> **Your tasks**
[a] List every brand name of commercial aerogel material that the aerogel text mentions.
[b] Please return the part of the aerogel text from "In practice, most" to "lightest solid materials.", copied word for word.

> **Page text**
※

The term “open-porous” means that the gas in the aerogel is not trapped inside solid pockets.
The term “mesoporous” refers to a material that contains pores ranging from <1 to 100 nanometers (billionths of a meter) in diameter and usually <20 nm.
In practice, most aerogels exhibit somewhere between 90 to 99.98+% porosity and also contain a significant amount of microporosity (pores less than 2 nm in diameter). Generally speaking, most of the pores in an aerogel fall within this size range. Typically aerogels are 90 -99% air (or other gas) in volume, with the lowest-density aerogel ever produced being 99.98% air in volume. As result the high gas content of Aerogels also gives them a variety of unique properties, including very low thermal conductivity, very high porosity and most notably extremely low density (which range from 0.0011 to ~0.5 g cm-3), this making Aerogels to be the world’s lightest solid materials.
AEROGELS IN GENERAL
Aerogel is occasionally referred to as “air glass” or “frozen smoke” but these are just nicknames. Brand names that refer to some commercial aerogel materials include Santocel® (obsolete), Nanogel®, Pyrogel®, Cryogel®, and Spaceloft® – each of which consists of aerogel with a different formulation and composition. Furthemore, aerogels are most definitely not aerosols, which are colloidal sprays such as those used for hairspray. Even if aerogels in general are ultra light materials, that doesn’t mean every aerogel is the world’s lightest solid. Aerogels are a diverse class of materials, and come in a range of densities, compositions, sizes, and properties. The term aerogel does not refer to a particular substance, but rather to a geometry which a substance can take on.

※

> **Material shown**
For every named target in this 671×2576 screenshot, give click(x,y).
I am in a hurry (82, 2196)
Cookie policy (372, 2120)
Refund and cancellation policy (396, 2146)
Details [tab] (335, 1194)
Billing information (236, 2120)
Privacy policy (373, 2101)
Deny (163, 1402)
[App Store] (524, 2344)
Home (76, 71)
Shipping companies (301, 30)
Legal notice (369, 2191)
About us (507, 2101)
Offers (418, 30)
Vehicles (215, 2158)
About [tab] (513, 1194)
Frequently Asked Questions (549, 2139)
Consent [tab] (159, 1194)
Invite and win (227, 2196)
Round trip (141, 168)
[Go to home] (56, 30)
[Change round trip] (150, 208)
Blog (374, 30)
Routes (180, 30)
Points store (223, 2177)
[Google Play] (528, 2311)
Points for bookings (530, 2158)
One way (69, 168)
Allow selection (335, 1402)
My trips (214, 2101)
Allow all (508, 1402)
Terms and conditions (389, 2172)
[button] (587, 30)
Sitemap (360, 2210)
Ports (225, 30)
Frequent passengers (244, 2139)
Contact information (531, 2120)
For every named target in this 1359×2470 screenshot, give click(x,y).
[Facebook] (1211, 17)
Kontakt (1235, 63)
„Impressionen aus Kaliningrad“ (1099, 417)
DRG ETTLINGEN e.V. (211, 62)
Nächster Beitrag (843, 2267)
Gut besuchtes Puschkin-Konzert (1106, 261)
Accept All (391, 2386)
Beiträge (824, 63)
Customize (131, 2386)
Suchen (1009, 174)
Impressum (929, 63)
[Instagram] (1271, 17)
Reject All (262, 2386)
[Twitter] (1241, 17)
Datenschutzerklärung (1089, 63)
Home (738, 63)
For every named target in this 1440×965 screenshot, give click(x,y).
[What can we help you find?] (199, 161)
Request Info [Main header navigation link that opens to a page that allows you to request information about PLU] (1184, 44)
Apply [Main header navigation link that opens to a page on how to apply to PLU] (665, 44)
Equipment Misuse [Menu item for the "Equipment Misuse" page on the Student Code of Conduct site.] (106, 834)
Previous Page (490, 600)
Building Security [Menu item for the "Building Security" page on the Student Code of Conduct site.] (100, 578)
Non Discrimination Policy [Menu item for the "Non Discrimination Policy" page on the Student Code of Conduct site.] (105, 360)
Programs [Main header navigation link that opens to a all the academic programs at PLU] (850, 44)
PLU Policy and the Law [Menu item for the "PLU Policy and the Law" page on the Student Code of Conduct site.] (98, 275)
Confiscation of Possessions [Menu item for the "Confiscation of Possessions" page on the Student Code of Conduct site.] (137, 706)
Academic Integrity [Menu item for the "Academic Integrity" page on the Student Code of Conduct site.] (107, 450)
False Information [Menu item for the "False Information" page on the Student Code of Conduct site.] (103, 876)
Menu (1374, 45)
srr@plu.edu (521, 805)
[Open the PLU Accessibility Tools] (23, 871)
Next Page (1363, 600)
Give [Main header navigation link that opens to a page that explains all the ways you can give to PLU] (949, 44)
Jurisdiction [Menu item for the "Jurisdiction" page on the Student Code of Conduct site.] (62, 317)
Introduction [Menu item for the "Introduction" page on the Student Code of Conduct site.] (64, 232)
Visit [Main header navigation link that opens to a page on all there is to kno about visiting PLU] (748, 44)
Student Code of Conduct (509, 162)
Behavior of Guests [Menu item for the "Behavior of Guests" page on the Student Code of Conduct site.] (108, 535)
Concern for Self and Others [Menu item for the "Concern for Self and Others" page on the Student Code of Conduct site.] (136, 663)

※

> **Results for each task**
[a] Santocel®, Nanogel®, Pyrogel®, Cryogel®, Spaceloft®

[b]
In practice, most aerogels exhibit somewhere between 90 to 99.98+% porosity and also contain a significant amount of microporosity (pores less than 2 nm in diameter). Generally speaking, most of the pores in an aerogel fall within this size range. Typically aerogels are 90 -99% air (or other gas) in volume, with the lowest-density aerogel ever produced being 99.98% air in volume. As result the high gas content of Aerogels also gives them a variety of unique properties, including very low thermal conductivity, very high porosity and most notably extremely low density (which range from 0.0011 to ~0.5 g cm-3), this making Aerogels to be the world’s lightest solid materials.